2. For 0 <= x <= 1, let f(x) = max{ x^2, 2x(1 - x), (1 - x)^2}.Find the minimum value of f(x) for 0 <= x <= 1. Note: For real numbers a, b, c,...,
max {a, b, c, . . . } denotes the maximum (or largest) number among a, b, c, . . .
+1180 Here's the solution for 1.
We can approach this problem by analyzing the given inequality and maximizing the expression for x^2 + 5x + 6 within the constraints.
Factoring the Inequality: The inequality x^2 + 7x + 12 <= 0 can be factored as (x + 3)(x + 4) <= 0. This means either both factors are less than or equal to zero, or one factor is positive and the other is negative (the product becomes zero).

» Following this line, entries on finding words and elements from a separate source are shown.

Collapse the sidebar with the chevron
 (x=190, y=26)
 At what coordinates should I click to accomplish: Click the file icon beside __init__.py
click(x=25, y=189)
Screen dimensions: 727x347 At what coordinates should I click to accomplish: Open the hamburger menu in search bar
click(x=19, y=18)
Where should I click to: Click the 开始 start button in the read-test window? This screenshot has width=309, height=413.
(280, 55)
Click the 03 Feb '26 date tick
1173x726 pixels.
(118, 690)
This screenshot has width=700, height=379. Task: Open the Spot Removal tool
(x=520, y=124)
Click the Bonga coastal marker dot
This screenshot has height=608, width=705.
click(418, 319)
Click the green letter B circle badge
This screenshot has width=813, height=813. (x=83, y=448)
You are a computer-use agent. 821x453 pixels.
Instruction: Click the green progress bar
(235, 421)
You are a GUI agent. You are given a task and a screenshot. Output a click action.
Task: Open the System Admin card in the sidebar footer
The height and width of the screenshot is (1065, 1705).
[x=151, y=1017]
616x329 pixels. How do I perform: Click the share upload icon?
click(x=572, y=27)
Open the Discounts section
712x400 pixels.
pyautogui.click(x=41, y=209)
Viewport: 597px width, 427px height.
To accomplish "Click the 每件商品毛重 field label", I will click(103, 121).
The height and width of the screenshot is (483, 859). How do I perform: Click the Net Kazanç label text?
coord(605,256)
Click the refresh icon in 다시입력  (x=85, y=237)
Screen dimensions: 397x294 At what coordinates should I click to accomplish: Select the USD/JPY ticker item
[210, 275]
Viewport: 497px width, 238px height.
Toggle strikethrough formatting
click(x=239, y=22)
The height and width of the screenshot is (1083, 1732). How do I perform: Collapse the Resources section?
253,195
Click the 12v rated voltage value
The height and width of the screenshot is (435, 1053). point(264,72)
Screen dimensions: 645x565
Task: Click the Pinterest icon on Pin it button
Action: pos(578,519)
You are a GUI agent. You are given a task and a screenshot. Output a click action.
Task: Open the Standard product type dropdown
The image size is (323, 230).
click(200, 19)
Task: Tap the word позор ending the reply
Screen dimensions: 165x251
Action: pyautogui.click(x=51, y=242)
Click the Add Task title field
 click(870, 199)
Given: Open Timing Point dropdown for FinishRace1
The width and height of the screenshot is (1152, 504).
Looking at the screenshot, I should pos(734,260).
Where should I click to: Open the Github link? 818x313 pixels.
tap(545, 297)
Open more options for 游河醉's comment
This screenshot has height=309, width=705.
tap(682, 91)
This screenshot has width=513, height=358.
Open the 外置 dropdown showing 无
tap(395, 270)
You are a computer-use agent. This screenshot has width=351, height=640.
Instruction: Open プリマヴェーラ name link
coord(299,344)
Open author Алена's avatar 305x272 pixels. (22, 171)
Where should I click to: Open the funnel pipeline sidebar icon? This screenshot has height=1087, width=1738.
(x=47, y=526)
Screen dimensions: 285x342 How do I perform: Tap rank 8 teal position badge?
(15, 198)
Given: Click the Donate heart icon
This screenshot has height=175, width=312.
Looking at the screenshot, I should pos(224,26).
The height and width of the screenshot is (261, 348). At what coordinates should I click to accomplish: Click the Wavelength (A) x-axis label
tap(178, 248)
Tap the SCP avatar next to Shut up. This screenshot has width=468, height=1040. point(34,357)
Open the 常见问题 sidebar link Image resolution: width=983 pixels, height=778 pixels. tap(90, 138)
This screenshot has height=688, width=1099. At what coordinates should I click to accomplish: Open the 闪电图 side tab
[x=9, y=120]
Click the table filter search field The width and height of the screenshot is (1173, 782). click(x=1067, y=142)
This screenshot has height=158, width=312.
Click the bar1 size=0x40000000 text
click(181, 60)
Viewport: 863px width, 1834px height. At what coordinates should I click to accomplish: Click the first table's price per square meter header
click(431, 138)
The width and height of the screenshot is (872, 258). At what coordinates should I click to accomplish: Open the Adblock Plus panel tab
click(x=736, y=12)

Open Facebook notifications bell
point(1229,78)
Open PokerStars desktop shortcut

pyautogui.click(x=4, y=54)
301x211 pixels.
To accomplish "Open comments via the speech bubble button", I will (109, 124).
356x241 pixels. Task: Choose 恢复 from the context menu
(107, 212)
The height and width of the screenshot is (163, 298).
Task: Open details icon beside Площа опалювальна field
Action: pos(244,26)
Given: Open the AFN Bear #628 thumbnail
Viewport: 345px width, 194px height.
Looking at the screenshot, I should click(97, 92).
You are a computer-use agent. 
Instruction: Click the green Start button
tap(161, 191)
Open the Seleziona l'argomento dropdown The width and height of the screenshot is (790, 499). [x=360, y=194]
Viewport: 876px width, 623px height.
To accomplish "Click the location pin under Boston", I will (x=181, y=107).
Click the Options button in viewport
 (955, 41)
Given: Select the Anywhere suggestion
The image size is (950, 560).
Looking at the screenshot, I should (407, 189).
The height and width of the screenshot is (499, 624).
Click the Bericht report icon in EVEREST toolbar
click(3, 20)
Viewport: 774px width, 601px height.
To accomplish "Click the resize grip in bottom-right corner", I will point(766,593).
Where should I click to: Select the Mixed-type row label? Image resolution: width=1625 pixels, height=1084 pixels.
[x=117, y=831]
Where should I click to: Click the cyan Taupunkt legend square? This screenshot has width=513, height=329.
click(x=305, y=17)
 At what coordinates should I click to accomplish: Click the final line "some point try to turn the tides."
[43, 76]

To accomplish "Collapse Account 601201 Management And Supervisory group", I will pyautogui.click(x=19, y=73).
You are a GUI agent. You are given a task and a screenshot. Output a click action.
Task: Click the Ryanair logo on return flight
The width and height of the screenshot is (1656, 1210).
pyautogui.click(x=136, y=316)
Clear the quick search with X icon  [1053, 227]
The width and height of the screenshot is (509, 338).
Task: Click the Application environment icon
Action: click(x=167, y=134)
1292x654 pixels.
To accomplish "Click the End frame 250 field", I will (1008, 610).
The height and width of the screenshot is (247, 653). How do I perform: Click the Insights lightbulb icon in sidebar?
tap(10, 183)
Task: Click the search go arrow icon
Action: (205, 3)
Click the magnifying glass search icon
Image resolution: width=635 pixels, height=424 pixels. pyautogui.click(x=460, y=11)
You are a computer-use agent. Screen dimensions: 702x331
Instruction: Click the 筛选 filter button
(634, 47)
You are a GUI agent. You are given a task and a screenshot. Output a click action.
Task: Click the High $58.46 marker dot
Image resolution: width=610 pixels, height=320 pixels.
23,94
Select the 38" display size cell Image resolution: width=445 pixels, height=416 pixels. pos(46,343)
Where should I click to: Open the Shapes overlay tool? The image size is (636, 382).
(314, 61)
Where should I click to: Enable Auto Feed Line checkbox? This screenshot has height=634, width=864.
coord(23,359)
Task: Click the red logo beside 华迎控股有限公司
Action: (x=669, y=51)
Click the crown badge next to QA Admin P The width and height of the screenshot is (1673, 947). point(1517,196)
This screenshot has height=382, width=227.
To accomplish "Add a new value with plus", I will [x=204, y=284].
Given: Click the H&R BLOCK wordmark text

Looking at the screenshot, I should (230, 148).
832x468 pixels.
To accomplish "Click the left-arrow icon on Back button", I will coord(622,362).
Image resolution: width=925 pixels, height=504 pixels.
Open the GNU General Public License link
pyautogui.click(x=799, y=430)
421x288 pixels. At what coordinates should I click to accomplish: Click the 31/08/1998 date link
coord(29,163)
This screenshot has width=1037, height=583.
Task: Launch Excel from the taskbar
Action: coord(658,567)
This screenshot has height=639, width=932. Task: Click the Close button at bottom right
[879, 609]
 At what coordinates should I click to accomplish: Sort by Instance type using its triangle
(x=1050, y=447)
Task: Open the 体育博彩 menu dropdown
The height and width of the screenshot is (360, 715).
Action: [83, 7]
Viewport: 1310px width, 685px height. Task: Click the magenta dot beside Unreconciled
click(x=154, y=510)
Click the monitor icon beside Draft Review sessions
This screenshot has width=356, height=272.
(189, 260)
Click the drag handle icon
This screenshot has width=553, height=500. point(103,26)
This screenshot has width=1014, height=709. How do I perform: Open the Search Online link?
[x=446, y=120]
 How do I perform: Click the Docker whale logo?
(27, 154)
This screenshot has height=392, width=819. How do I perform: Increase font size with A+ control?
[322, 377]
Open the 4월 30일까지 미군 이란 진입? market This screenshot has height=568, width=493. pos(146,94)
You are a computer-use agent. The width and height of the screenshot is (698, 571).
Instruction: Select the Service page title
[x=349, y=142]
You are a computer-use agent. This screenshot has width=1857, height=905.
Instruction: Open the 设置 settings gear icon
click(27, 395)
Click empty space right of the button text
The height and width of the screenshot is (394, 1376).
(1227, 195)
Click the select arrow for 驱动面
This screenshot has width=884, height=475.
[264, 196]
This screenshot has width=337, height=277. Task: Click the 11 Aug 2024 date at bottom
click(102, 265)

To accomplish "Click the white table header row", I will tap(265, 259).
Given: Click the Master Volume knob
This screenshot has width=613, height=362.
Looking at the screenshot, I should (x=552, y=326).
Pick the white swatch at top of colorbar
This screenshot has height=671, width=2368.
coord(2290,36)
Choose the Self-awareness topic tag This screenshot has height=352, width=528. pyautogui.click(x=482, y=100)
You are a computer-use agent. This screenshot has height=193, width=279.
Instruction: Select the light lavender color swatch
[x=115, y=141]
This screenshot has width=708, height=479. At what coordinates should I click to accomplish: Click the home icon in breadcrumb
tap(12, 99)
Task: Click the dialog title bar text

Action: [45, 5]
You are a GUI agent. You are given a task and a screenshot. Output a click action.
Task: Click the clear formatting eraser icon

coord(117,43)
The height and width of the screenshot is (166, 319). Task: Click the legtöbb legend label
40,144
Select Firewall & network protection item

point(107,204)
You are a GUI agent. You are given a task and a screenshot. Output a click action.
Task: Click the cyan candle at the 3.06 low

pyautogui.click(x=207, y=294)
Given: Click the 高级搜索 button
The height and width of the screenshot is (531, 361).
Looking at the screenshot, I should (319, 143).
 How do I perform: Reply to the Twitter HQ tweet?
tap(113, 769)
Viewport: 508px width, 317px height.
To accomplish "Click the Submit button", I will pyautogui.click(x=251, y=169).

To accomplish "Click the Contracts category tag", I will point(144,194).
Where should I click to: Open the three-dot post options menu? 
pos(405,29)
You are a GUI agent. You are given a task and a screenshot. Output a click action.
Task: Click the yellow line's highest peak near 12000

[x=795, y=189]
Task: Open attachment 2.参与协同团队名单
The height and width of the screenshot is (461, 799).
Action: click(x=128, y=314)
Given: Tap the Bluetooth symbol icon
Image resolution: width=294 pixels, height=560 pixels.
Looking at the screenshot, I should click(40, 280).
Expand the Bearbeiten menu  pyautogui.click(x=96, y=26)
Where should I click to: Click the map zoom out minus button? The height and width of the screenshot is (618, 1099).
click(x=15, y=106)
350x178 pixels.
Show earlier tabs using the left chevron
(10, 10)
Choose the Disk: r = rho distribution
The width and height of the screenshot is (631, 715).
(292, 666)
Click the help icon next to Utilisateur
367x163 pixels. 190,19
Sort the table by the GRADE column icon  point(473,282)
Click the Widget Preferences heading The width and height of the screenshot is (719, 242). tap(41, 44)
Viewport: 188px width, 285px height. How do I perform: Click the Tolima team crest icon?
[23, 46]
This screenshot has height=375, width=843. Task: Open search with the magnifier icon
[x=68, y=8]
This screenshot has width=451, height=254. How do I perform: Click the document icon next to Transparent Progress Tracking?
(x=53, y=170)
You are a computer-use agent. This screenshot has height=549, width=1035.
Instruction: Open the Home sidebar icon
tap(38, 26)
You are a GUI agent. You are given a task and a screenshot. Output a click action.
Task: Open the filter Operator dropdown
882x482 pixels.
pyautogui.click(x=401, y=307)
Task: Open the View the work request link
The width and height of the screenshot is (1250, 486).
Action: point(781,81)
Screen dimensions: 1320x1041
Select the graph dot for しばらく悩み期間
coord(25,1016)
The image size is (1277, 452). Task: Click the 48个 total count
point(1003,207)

Identifying the Range of x: From the factored inequality, we know:
x ≤ -3 (when x + 3 is less than or equal to zero)
x ≤ -4 (when x + 4 is less than or equal to zero)
However, the second condition (x ≤ -4) is redundant as -3 is already less than or equal to -4. Therefore, the valid range for x is x ≤ -3.
Maximizing x^2 + 5x + 6: We want to maximize the value of x^2 + 5x + 6 within the constraint x ≤ -3. We can rewrite the expression as a completed square:
x^2 + 5x + 6 = (x^2 + 5x + 25/4) + 11/4 = (x + 5/2)^2 + 11/4
Since the square of any real number (x + 5/2) is non-negative (including zero), adding a constant positive value (11/4) will always result in a positive or zero value.
Largest Possible Value: The largest possible value for x^2 + 5x + 6 occurs when (x + 5/2)^2 is zero. This happens when x = -5/2. However, this value of x (-5/2) violates the constraint x ≤ -3.
Therefore, the largest possible value for x^2 + 5x + 6 within the allowed range of x is achieved when x is as close to -3 as possible (without exceeding it). This occurs when x = -3.
Evaluating the Maximum Value: Substituting x = -3 in the expression:
x^2 + 5x + 6 = (-3)^2 + 5(-3) + 6 = 9 - 15 + 6 = 0
Answer: The largest possible value of x^2 + 5x + 6 is 0.